You get what you pay for.
That’s what I’m telling myself as Tiannia Barnes, footwear designer and owner of the Tiannia Barnes luxury shoe brand, explains to me why I should stop shopping for bargain pumps at ALDO, and start dropping $300 plus on a pair of quality heels that are relatively scuff mark and scratch resistant.
“I'm going to bring this right on in for you so you can go forth and be great in a super pair of shoes!”
Class is in session, and I’m all ears.
“You have to invest in your shoes. If I buy this classic pump for $350, this is going to last me and I'll be able to wear it with my jeans, with my skirt, going to church, going to work, wherever,” she tells me. “If you're going to invest in your shoes, you're going to invest in quality because your expectation is that they're going to last for a while. “
So no more $80 online shoe boutique shoes then?
“There's no way that I, personally, would spend a lot of money at a store buying a shoe that's like $80. Because in the next month, you're going to go and buy another pair that's $80, because that one is probably going to tear up or something's up with the material.

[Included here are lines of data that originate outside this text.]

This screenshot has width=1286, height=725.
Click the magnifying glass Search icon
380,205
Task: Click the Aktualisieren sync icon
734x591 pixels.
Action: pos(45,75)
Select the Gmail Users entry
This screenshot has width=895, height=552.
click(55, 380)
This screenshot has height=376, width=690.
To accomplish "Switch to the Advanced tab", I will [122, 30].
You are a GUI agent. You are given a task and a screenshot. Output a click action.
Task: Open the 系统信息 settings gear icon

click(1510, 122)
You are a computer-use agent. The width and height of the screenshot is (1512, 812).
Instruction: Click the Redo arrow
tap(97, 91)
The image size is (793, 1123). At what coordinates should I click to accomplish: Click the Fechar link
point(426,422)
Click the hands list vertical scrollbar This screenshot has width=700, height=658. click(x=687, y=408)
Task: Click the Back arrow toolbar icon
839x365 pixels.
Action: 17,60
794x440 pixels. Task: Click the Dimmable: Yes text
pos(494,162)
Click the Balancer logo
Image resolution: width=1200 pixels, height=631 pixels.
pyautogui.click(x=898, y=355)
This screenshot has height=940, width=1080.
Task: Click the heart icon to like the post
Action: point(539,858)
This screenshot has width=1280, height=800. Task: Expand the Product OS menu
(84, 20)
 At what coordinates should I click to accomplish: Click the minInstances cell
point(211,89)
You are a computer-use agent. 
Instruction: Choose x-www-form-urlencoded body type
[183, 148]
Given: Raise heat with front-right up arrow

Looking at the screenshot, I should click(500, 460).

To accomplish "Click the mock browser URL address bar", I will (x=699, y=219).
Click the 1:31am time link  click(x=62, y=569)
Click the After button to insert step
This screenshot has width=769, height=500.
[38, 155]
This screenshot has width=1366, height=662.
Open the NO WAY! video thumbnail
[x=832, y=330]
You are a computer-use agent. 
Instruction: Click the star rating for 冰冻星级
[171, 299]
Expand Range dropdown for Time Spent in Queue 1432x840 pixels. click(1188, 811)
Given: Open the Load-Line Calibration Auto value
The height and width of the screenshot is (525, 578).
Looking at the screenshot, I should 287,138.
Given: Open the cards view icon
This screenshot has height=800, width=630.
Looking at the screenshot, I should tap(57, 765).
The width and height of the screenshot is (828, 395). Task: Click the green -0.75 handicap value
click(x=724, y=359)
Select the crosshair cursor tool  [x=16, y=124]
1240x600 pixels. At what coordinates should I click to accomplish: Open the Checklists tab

It's not going to last you a year, two years. I mean, that's very rare."
I think about the neon green faux-suede pumps buried in the back of my closet, the ones with black scuff marks that the shoe repairman I took it to said wouldn’t likely ever completely come out. I wore them to a club in Atlanta. They only lasted one night.
And while I won’t be running to my nearest Louboutin store and whipping out my credit card, I’m already internalizing the quality over quantity lesson that was just schooled to me by the fashionista.
On any given day Tiannia is working tirelessly on her Italian made shoe line, often burning the midnight oil long after leaving her 9 to 5 as an IT Program Manager and getting her 11-year-old son settled in for the night. Ironically it’s her corporate experience and background in math and industrial engineering that’s enabled her to transition into fashion. She’s crunching numbers, finalizing designs, working with a graphic designer to create the technical specifications for the shoe, and developing a solid supply chain system to help move her product from the factories of Italy and through her e-commerce website that she distributes through. It also helps that she has her MBA, and has learned that setting up a business is more about the execution than the idea.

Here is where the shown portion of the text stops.